→ INPUT RECORDS:
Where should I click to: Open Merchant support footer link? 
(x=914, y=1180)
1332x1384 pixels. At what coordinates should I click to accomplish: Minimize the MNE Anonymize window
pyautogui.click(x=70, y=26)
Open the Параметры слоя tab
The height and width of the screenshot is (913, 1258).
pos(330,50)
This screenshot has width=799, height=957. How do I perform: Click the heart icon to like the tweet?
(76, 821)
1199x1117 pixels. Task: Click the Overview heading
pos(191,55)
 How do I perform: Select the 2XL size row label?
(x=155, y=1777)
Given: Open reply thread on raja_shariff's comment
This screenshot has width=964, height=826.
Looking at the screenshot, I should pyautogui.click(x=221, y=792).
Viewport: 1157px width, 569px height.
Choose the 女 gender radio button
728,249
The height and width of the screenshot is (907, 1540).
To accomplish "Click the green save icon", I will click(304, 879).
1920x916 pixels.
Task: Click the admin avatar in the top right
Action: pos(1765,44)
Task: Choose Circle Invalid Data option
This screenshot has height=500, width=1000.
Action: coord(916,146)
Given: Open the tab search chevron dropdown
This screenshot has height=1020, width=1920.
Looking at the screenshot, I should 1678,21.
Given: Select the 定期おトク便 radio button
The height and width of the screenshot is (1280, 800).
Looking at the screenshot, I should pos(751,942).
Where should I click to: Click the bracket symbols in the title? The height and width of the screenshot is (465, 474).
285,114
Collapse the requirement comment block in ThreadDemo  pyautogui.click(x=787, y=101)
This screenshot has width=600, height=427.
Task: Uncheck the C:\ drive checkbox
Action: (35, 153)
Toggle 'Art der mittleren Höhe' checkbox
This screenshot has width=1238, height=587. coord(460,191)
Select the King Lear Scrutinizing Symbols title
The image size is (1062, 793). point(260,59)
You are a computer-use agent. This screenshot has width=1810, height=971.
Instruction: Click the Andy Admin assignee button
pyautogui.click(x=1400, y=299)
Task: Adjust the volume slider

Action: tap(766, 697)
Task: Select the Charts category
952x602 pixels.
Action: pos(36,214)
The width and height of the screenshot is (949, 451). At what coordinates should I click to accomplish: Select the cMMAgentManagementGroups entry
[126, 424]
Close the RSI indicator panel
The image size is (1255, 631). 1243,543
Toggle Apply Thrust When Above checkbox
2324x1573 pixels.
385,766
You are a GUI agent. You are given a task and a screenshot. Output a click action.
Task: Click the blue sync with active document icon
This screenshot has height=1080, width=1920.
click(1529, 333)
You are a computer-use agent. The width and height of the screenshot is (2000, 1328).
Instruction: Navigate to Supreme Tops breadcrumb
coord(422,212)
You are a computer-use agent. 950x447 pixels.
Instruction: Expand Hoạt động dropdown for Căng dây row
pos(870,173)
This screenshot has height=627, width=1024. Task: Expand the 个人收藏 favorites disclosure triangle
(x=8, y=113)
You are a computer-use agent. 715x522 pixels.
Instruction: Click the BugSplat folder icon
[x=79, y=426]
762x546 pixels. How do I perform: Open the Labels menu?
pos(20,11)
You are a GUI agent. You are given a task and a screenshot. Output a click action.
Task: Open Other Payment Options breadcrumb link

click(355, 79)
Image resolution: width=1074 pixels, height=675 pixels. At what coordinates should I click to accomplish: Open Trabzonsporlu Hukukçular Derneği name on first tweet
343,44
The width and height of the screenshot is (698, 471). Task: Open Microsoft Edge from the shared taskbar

→ EXERCISE:
Print the lines of the material between the line holding "Select the King" and the line holding "pos(870,173)", inclusive, reproducing them character for character.

→ FINAL RESULT:
Select the King Lear Scrutinizing Symbols title
The image size is (1062, 793). point(260,59)
You are a computer-use agent. This screenshot has width=1810, height=971.
Instruction: Click the Andy Admin assignee button
pyautogui.click(x=1400, y=299)
Task: Adjust the volume slider

Action: tap(766, 697)
Task: Select the Charts category
952x602 pixels.
Action: pos(36,214)
The width and height of the screenshot is (949, 451). At what coordinates should I click to accomplish: Select the cMMAgentManagementGroups entry
[126, 424]
Close the RSI indicator panel
The image size is (1255, 631). 1243,543
Toggle Apply Thrust When Above checkbox
2324x1573 pixels.
385,766
You are a GUI agent. You are given a task and a screenshot. Output a click action.
Task: Click the blue sync with active document icon
This screenshot has height=1080, width=1920.
click(1529, 333)
You are a computer-use agent. The width and height of the screenshot is (2000, 1328).
Instruction: Navigate to Supreme Tops breadcrumb
coord(422,212)
You are a computer-use agent. 950x447 pixels.
Instruction: Expand Hoạt động dropdown for Căng dây row
pos(870,173)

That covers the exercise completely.